La souffrance froide et condamnable qu’inflige Accatone à ses proches s’affirme alors en conséquence des propres vexations que subit le protagoniste. Rien ne saurait pardonner ses agissements, mais il serait malhonnête intellectuellement de ne lier ses déviances qu’à une simple perversion personnelle. Accatone est le produit d’un système répressif aveugle, qui ostracise le personnage et qui le conduit alors à transposer idiotement la haine qu’il subit vers les seules personnes plus faibles socialement que lui : les femmes. Le manque d’éducation et de perspectives d’avenir font de Accatone un exclu qui perpétue l’abominable. La duperie vicieuse d’un plus grand luxe, que lui inflige une petite bourgeoisie que Pier Paolo Pasolini ne représente qu’implicitement à travers une scène dans les quartiers riches de Rome, le conduit à monnayer la pureté de Stella. La chaîne en or du héros est avancée comme un bien précieux, alors que Accattone ne pourvoit pas aux besoins d’une famille qu’il a abandonnée et qu’il vole outrageusement. Accatone est un être écartelé, trop minable pour être un bandit accompli, trop bafoué moralement dans sa propre construction pour être un citoyen modèle. S’il inflige la souffrance à Stella, malgré un amour étrange qui se devine, il est lui aussi blessé par la situation : au moment où sa nouvelle proie est sur le point de vendre ses charmes pour la première fois, Accatone prétend vouloir se suicider.

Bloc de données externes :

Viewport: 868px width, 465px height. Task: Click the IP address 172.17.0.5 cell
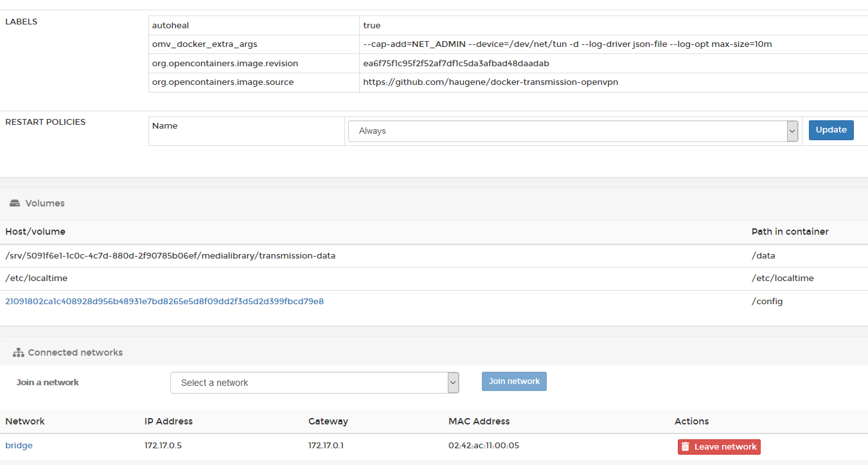coord(163,445)
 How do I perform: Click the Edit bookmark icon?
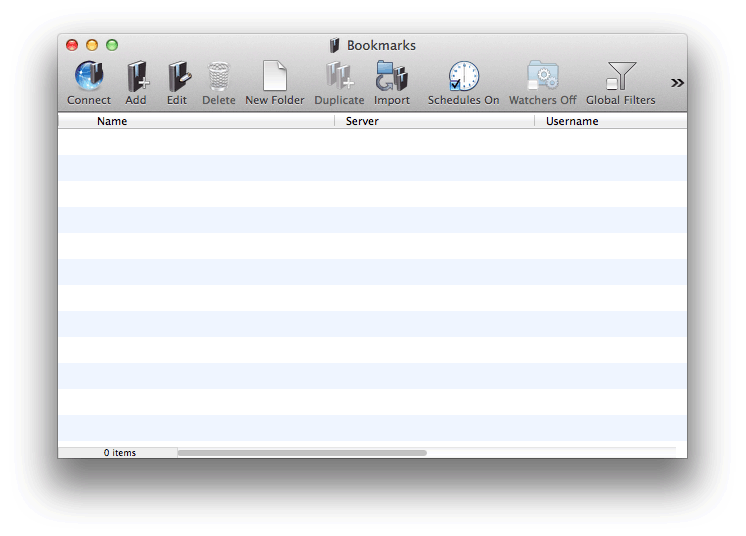177,77
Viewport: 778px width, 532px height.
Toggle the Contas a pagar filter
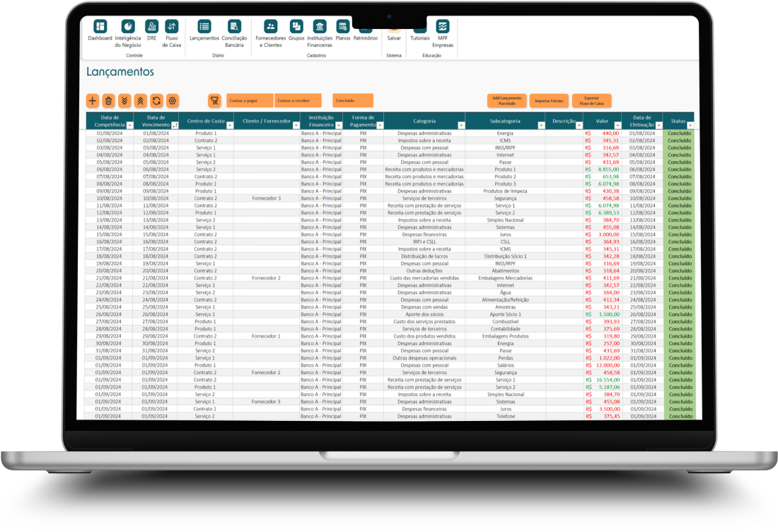(250, 100)
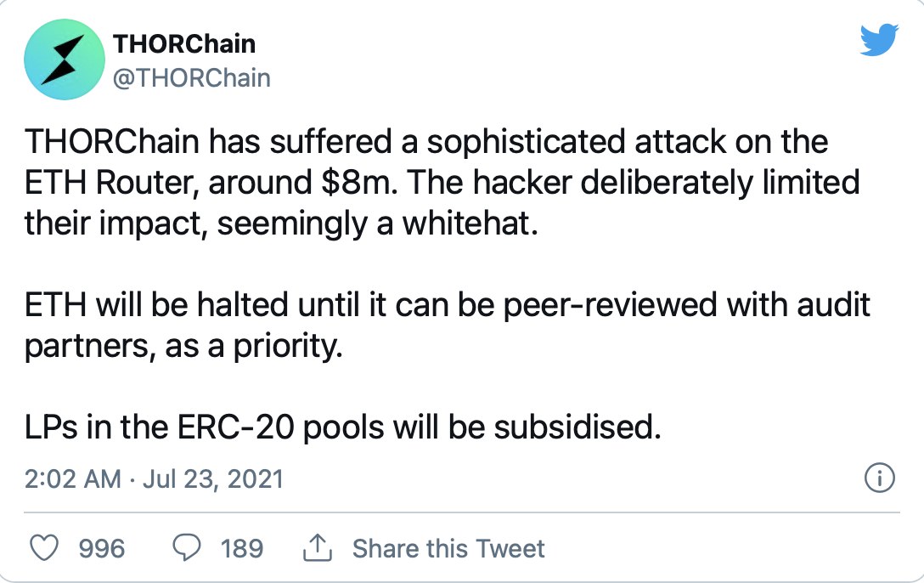The image size is (924, 583).
Task: Click the ETH Router phrase
Action: pos(109,183)
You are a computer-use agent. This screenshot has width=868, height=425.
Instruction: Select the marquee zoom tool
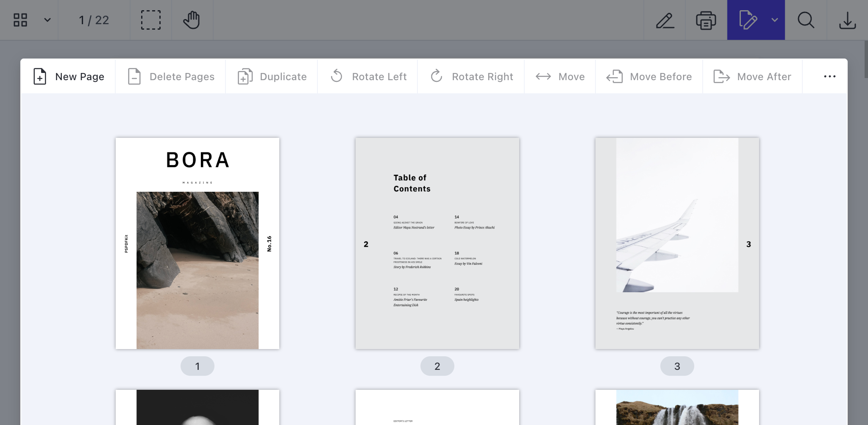tap(151, 20)
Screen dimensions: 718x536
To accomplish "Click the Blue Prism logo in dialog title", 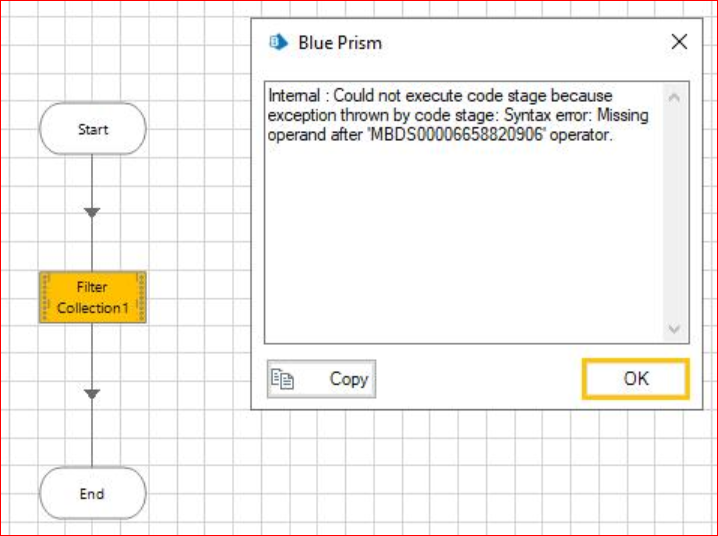I will (278, 43).
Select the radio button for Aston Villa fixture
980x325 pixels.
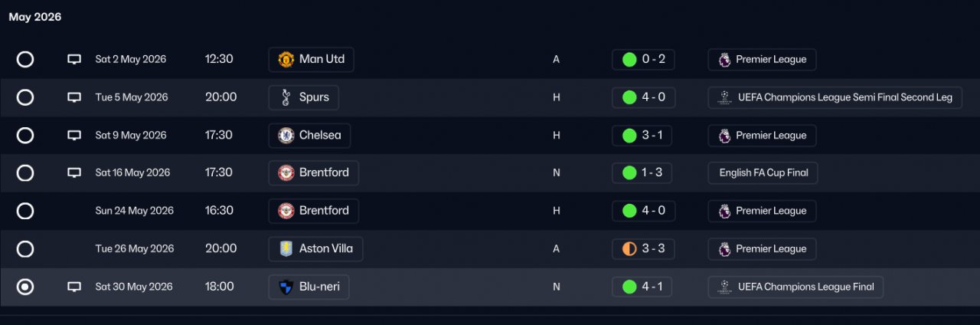click(25, 249)
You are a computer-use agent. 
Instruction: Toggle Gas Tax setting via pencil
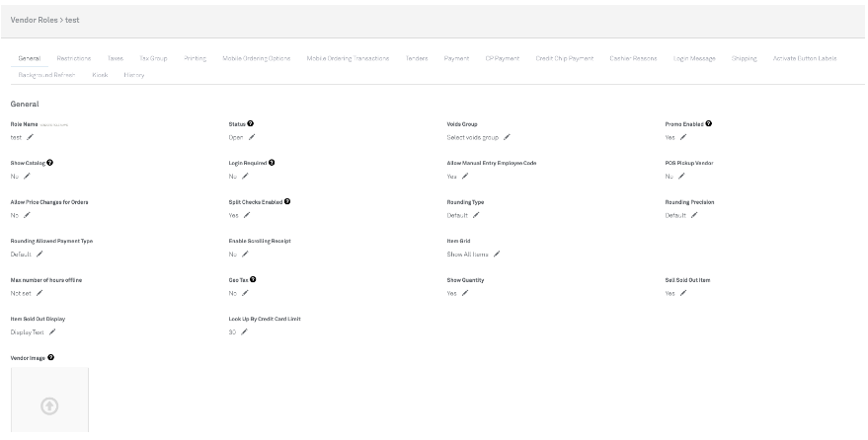click(245, 292)
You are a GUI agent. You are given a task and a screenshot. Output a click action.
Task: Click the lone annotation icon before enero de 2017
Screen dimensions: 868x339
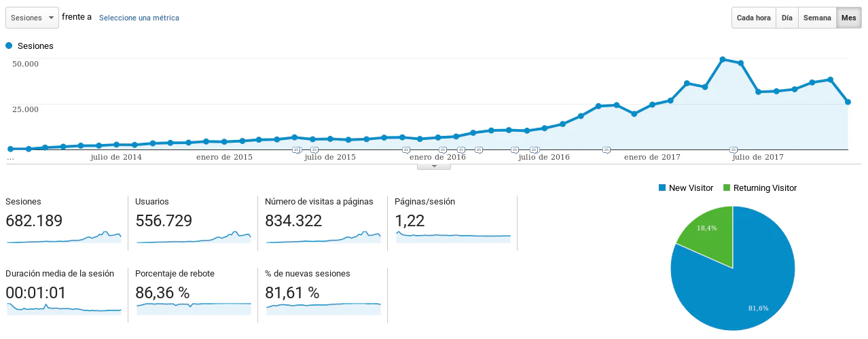607,149
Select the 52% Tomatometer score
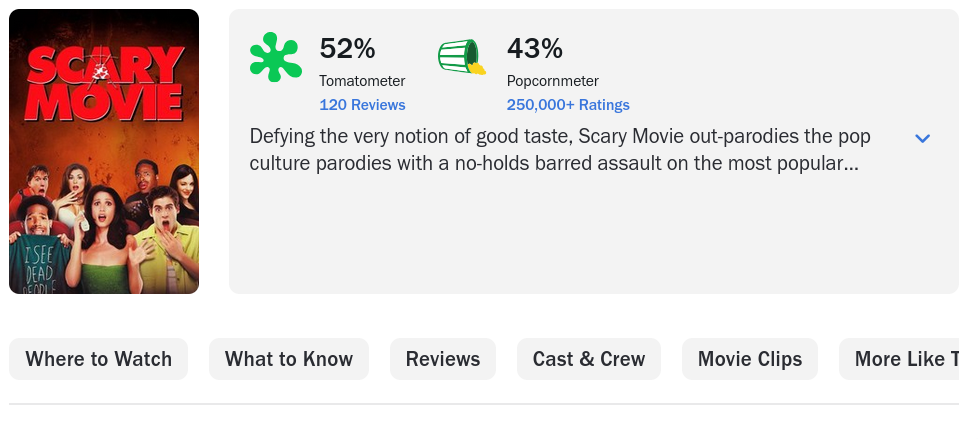This screenshot has width=978, height=439. (347, 48)

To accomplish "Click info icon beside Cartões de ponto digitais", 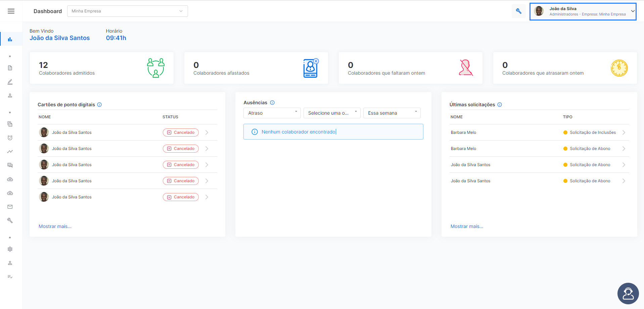I will click(x=99, y=105).
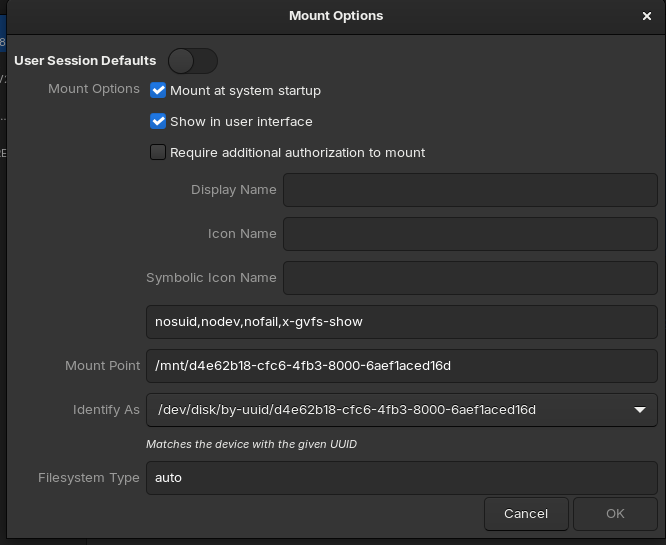Focus the Icon Name text box
The width and height of the screenshot is (666, 545).
pyautogui.click(x=470, y=234)
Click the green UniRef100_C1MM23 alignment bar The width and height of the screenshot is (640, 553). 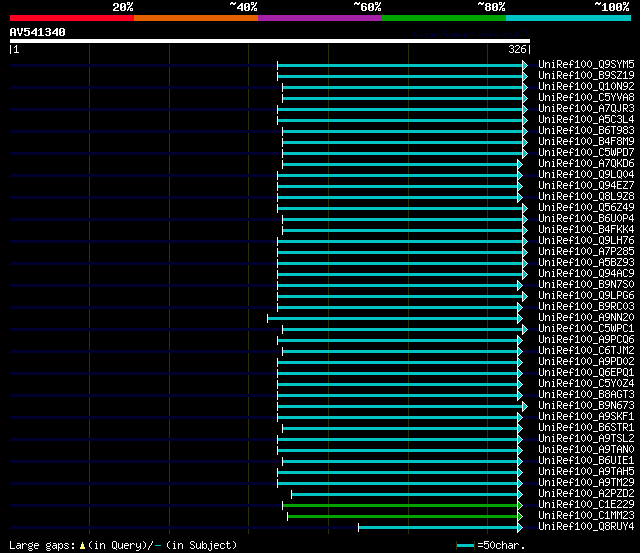point(402,516)
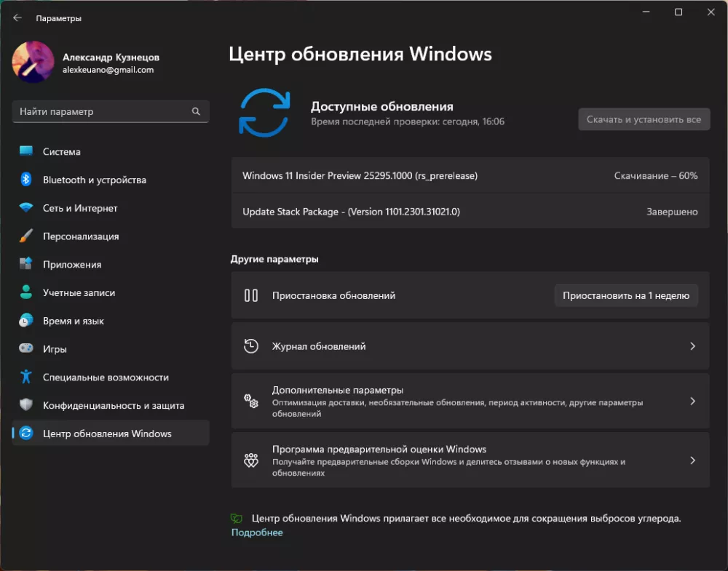Focus the Найти параметр search field
The height and width of the screenshot is (571, 728).
(x=102, y=112)
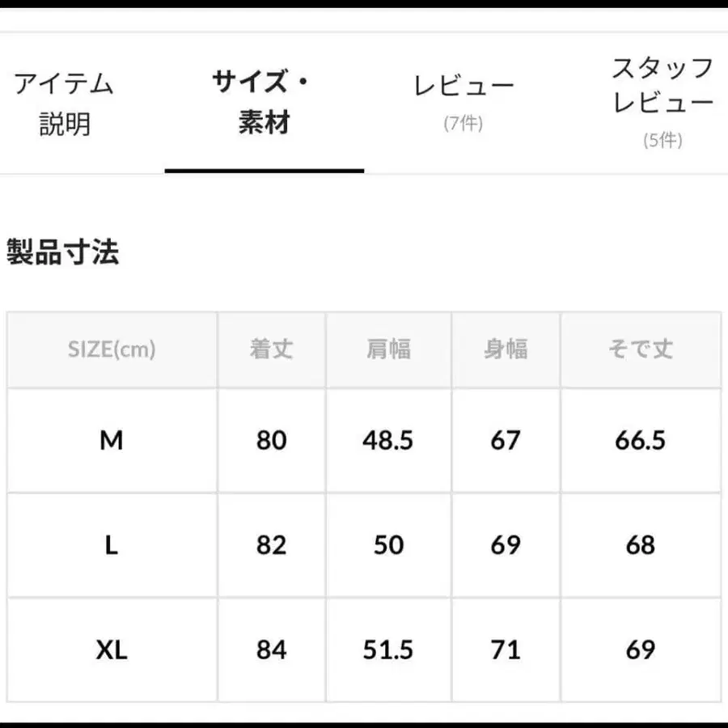The height and width of the screenshot is (728, 728).
Task: Click the 68 sleeve length for size L
Action: 640,544
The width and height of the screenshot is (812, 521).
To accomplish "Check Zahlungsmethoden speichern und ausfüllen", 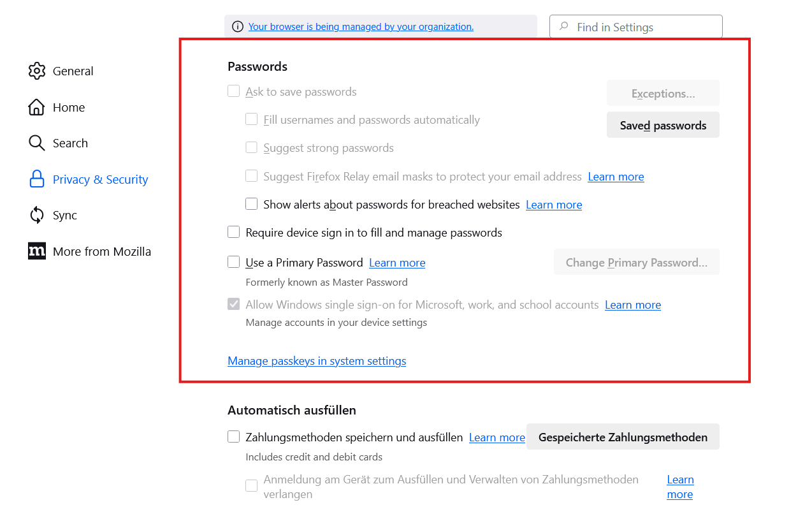I will click(234, 437).
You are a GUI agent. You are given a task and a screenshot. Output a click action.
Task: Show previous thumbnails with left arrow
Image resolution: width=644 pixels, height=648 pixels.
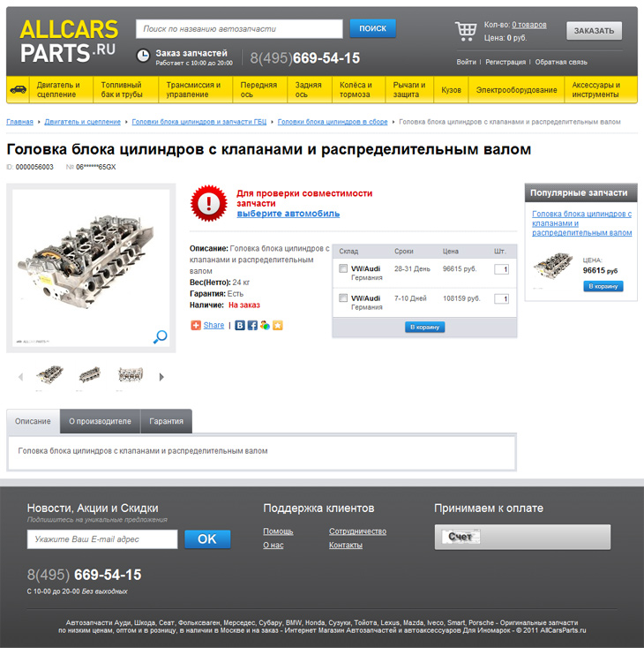[20, 377]
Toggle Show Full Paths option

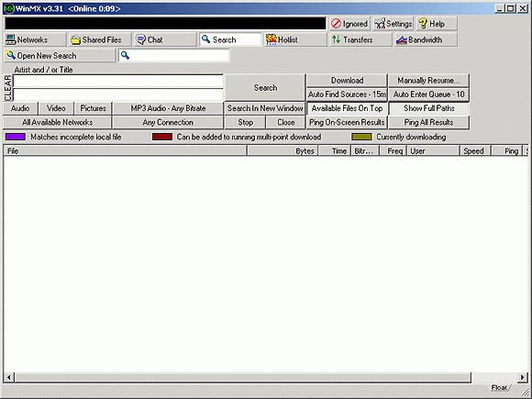click(x=429, y=108)
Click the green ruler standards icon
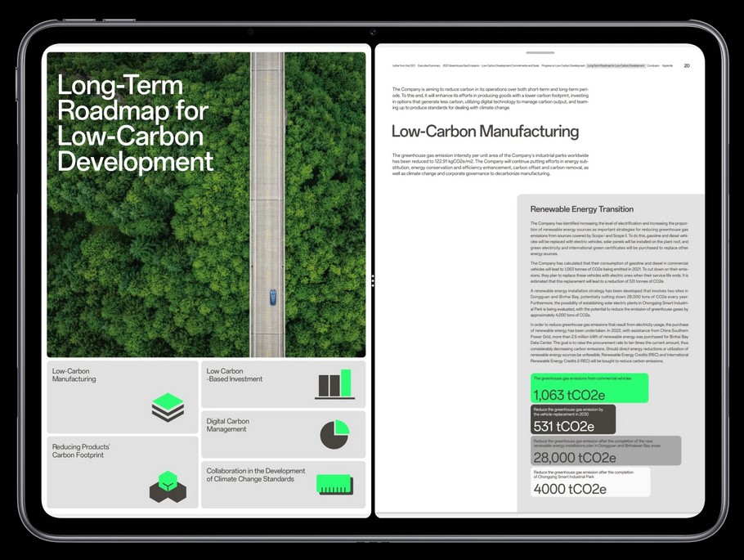This screenshot has width=744, height=560. click(x=334, y=484)
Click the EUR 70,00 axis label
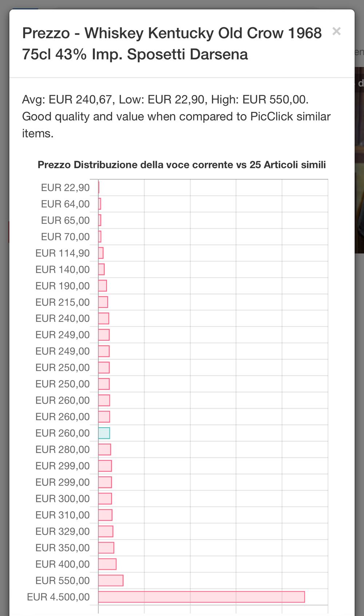Viewport: 364px width, 616px height. point(65,237)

Pier Paolo Pasolini laisse le spectateur juge de la situation : sa mission n’est pas de prendre parti pour son héros, ni de le condamner, mais de montrer une réalité et de permettre au public de se faire sa propre idée sur Accatone. Le cinéaste dénonce une situation omniprésente en 1961, et sa simple représentation suffit à en faire une œuvre pertinente politiquement. Dès l’entame du projet, et même si il est permis d’y voir également une volonté de se familiariser humblement avec les outils du cinéma, le réalisateur énonce à ses producteurs son envie de pureté dans sa mise en image, loin de toute esbroufe visuelle qui détournerait son audience de la confrontation brutale avec un quotidien précaire. Accatone est présent dans la majorité des plans, mais volontairement, et selon ses propos, Pier Paolo Pasolini n’offre jamais de plans séquences qui assimilerait le point de vue du spectateur à celui du héros, tout au plus des travellings sur ses déambulations. Le public n’est pas Accatone, il est extérieur à l’histoire du film, le propulser dans la peau du personnage principal reviendrait à travestir la réalité souhaitée.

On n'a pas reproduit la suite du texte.